Text section:

Pricing (Premium Tier)

Operation Cost
Ingest (per 1M tokens) $2.00
Index (per library) $5.00 - $50.00 (depends on size)
Query (per query) $0.10 - $2.00 (depends on complexity)
Storage (per GB/month) $0.50

Why premium:

  • Compute-intensive (lots of LLM calls)
  • Storage-intensive (versioned codebases)
  • High value (saves weeks of manual exploration)

Use Cases

1. Legacy Code Understanding

"I inherited a 500K line Fortran codebase. Help me understand the data flow."

2. API Discovery

"How do I create a NURBS surface with specific knot vectors?"

3. Impact Analysis

"What would break if I deprecated this function?"

4. Onboarding

"Explain the architecture of this codebase to a new developer."

5. Code Review Assistance

"Does this change follow the patterns used elsewhere in the codebase?"

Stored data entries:
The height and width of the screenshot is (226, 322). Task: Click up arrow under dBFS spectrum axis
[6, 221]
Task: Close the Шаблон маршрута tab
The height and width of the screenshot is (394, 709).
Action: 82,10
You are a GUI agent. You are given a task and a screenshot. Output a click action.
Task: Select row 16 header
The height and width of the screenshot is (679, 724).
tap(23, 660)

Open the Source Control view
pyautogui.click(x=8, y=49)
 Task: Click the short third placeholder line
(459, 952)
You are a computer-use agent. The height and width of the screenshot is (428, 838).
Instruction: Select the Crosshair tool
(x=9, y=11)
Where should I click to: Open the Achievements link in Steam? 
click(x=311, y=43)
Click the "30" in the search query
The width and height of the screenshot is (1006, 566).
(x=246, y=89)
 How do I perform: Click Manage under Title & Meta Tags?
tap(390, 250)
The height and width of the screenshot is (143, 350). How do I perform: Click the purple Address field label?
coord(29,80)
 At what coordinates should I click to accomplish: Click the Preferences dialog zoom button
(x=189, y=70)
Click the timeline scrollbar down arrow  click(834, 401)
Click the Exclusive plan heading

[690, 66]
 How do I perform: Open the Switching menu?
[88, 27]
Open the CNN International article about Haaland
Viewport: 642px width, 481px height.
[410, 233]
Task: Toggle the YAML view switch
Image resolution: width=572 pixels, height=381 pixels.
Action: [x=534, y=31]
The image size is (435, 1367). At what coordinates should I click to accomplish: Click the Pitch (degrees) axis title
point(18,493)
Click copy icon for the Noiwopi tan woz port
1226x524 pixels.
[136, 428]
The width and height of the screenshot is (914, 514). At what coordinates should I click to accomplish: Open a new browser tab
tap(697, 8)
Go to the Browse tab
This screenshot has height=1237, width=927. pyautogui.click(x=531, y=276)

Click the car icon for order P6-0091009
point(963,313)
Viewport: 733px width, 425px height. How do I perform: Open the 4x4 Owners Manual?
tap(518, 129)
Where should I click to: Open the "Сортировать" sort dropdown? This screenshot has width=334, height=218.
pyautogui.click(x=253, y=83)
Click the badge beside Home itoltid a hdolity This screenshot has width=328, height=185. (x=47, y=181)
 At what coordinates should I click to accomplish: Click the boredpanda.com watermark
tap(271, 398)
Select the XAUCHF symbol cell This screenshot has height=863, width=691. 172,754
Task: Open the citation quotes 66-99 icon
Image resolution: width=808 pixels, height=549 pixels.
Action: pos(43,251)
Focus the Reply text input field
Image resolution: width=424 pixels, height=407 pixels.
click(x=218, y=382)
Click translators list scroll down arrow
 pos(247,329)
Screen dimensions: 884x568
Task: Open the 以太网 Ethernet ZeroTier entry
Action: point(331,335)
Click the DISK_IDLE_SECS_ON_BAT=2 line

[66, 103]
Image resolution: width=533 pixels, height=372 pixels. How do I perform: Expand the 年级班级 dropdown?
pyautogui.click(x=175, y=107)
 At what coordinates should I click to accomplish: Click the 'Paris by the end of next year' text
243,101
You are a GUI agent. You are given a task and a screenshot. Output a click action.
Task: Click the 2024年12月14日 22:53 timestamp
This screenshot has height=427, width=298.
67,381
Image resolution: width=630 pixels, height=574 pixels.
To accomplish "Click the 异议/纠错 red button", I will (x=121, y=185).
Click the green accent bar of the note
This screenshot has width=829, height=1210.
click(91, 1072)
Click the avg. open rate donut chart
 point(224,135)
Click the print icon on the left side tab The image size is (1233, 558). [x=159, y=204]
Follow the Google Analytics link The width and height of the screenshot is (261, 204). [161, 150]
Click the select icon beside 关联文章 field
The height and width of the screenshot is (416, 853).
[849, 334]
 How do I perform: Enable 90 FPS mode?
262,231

Task A:
Answer these questions about the premium tier pricing text:
(i) What is the storage cost per GB per month?
(ii) What reason does the text give for the service being storage-intensive?
(iii) In the "Legacy Code Understanding" use case, how large is the inherited codebase and what language is it written in?
Task B: Write a continuation of the premium tier pricing text, starting after its final line.

Answer box A:
(i) $0.50
(ii) Versioned codebases
(iii) 500K lines, written in Fortran

Answer box B:
Implementation Phases

Phase 1: MVP

  • Basic ingest (git clone, tarball upload)
  • Code chunker (Python, JavaScript, C++)
  • eXist-db storage
  • Simple RLM query (search + retrieve)

Phase 2: Full Chunkers

  • Prose chunker
  • Structured chunker (YAML/JSON/XML)
  • Tabular chunker
  • WASM chunker SDK

Phase 3: Deep Indexing

  • Call graph extraction
  • Type hierarchy
  • Cross-reference index
  • Incremental re-indexing on changes

Phase 4: Advanced Queries

  • Multi-turn conversations about code
  • "What if" analysis
  • Code generation informed by codebase patterns

"Finally understand the codebase you inherited."